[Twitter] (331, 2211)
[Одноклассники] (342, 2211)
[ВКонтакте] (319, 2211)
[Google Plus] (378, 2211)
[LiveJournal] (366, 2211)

###

_What you will do_. Output the full listing above once again, verbatim.

_Answer space_.
[Twitter] (331, 2211)
[Одноклассники] (342, 2211)
[ВКонтакте] (319, 2211)
[Google Plus] (378, 2211)
[LiveJournal] (366, 2211)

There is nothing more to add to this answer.